WORK REQUEST —
Please repeat, from the entries that follow, the lines from the one containing "This screenshot has height=788, width=1512." through the one containing "The height and width of the screenshot is (366, 599)." exactly, adding nothing.

(Saved entries)
★ ★ ★
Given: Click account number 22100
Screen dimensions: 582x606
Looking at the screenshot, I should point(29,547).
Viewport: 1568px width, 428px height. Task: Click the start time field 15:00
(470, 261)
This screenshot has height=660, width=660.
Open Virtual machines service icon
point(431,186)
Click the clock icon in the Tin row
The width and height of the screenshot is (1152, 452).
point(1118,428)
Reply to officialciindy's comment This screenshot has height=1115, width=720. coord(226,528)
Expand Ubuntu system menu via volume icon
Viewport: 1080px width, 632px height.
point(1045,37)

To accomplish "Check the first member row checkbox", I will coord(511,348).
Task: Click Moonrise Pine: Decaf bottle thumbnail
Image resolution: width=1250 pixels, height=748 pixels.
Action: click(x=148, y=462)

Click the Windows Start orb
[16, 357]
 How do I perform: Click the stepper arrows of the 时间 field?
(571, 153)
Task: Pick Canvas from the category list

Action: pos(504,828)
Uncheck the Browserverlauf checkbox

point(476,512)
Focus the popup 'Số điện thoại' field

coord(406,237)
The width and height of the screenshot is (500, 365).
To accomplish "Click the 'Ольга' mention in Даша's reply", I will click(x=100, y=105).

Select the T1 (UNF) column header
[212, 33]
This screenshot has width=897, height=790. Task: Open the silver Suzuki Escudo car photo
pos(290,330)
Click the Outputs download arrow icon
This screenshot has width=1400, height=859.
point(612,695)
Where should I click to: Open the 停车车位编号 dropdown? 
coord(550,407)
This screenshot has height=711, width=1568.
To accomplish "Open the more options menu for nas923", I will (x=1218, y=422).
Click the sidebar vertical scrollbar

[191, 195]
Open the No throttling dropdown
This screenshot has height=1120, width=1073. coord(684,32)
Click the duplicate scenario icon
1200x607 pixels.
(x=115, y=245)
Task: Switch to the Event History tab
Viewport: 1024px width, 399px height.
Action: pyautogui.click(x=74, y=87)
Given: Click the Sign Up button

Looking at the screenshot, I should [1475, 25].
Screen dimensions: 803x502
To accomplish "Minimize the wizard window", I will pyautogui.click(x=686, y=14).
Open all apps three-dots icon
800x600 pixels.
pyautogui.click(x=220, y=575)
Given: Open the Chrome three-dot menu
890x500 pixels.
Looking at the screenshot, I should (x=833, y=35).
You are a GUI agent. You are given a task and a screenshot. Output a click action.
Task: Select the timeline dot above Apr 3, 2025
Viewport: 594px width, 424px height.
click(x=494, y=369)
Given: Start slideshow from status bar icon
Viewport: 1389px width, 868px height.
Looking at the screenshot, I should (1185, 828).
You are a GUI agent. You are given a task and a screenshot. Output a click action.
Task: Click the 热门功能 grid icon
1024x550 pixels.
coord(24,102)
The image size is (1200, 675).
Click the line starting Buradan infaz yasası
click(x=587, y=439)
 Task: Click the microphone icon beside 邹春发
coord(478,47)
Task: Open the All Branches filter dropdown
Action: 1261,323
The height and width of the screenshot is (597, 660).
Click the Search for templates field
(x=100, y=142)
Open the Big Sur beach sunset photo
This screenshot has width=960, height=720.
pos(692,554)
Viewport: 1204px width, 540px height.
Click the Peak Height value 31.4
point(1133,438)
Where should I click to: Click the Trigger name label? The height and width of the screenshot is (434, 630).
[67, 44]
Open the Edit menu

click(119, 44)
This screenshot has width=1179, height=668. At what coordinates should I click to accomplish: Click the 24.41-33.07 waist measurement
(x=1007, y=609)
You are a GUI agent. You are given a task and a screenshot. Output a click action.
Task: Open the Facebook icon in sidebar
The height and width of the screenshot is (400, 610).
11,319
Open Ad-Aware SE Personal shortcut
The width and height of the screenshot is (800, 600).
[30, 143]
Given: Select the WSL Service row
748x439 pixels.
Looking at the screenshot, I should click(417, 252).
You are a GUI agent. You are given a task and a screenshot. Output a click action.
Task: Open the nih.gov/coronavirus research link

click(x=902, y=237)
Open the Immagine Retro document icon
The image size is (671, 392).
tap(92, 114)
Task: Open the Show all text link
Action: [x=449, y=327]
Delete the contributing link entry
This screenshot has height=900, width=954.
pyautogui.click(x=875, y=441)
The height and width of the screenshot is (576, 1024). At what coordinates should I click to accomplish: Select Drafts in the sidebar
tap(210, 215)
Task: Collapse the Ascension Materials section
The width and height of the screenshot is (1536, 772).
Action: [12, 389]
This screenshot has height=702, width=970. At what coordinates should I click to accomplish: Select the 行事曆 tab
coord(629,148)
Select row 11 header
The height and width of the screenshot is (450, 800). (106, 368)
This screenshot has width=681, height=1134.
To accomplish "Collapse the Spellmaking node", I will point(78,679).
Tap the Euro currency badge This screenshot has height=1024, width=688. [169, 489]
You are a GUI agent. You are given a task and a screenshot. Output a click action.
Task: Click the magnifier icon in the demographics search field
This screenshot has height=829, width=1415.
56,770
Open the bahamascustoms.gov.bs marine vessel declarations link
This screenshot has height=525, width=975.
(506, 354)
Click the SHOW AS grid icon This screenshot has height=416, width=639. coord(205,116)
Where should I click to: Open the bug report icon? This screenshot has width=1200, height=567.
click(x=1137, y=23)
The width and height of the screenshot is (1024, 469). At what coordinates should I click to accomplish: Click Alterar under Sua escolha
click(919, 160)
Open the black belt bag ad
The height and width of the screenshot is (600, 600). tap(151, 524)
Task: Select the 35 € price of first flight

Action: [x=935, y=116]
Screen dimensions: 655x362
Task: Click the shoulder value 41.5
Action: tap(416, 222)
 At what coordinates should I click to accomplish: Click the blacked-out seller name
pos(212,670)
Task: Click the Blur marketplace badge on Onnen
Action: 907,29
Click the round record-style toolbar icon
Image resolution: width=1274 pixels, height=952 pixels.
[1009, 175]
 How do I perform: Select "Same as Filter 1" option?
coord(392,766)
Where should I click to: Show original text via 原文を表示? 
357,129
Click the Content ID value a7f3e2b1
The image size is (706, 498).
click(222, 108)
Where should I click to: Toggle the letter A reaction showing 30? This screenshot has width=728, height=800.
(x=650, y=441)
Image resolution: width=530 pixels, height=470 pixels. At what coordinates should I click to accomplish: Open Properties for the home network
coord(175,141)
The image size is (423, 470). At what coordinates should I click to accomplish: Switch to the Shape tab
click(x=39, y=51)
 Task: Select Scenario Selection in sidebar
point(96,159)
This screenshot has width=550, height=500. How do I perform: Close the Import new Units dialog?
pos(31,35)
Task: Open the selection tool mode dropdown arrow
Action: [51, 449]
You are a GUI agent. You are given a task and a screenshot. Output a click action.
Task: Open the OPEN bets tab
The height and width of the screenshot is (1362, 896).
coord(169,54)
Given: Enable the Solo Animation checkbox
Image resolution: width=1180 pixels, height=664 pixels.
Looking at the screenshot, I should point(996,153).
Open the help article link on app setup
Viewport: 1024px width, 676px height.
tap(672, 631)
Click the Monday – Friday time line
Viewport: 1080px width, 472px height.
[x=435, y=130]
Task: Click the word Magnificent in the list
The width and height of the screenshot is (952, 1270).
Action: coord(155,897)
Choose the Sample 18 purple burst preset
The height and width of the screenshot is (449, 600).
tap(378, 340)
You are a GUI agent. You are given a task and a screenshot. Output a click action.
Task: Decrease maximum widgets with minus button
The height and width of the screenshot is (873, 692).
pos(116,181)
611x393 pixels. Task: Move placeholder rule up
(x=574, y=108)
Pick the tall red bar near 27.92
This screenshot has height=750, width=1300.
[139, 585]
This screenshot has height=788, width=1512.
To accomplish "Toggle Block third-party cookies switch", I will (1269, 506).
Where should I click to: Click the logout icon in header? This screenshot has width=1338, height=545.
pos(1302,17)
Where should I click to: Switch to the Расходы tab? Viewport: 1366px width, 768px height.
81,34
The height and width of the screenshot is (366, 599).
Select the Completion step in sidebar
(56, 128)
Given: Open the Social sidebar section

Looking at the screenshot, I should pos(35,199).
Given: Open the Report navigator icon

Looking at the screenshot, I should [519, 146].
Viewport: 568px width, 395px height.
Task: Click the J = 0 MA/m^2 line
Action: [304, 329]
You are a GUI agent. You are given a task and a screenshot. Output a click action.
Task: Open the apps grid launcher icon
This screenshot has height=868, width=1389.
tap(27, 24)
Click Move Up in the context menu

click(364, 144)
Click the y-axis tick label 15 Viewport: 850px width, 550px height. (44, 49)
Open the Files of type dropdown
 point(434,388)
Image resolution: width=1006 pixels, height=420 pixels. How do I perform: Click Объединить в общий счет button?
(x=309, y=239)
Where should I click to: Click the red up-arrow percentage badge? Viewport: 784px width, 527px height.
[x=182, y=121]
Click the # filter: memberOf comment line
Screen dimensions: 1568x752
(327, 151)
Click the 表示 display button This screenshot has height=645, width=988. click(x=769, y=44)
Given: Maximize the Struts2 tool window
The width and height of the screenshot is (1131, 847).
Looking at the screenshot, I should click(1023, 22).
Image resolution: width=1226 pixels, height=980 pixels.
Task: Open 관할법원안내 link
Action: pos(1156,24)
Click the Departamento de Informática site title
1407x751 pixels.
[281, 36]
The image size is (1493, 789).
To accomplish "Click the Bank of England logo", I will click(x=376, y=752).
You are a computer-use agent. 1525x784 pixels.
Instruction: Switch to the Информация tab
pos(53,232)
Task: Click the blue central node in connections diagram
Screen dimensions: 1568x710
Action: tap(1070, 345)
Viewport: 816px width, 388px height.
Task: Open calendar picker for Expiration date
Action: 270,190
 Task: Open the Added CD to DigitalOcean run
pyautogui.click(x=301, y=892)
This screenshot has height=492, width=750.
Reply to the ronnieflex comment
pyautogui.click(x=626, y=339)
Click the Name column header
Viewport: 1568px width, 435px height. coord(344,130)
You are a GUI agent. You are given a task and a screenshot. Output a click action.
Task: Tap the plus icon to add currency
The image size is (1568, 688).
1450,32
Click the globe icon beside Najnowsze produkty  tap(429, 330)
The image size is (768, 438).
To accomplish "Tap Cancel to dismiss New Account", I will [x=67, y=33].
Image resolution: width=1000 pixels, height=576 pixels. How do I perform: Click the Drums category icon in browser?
★ ★ ★
RESPONSE BOX —
This screenshot has height=788, width=1512.
To accomplish "Toggle Block third-party cookies switch", I will (1269, 506).
Where should I click to: Click the logout icon in header? This screenshot has width=1338, height=545.
pos(1302,17)
Where should I click to: Switch to the Расходы tab? Viewport: 1366px width, 768px height.
81,34
The height and width of the screenshot is (366, 599).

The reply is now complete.